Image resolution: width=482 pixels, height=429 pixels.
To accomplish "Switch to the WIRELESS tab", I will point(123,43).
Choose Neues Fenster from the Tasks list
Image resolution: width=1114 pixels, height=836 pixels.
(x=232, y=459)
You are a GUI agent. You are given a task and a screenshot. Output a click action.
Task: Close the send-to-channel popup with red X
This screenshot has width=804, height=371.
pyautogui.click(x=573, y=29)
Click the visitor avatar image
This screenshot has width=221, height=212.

========================================================================

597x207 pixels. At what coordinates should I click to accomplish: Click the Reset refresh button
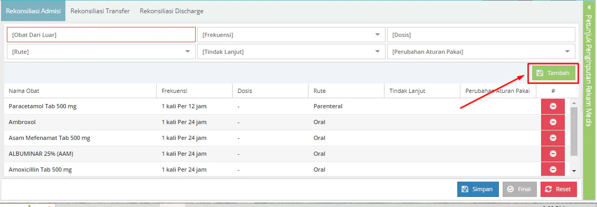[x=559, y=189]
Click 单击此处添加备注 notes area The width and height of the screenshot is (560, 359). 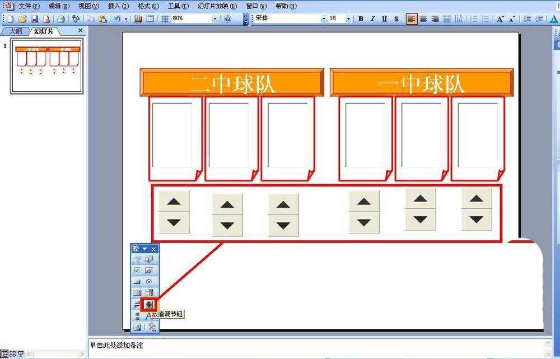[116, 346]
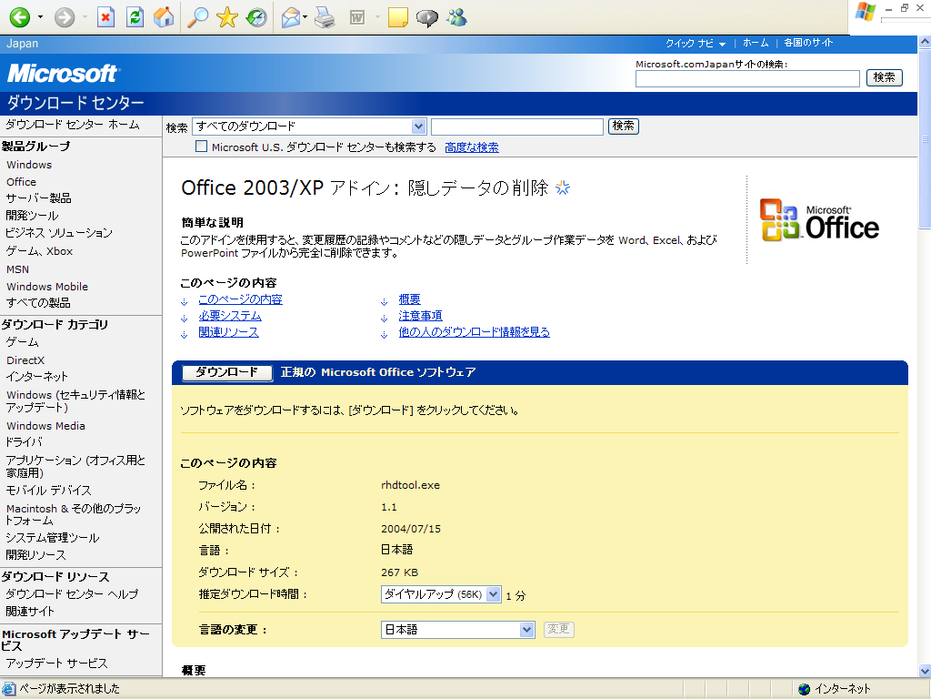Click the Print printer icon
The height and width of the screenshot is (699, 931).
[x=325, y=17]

========================================================================

Output the lines above exactly, but only those between the line holding "Click the visitor avatar image" and the line holding "This screenshot has width=221, height=212.", inclusive.

Click the visitor avatar image
This screenshot has width=221, height=212.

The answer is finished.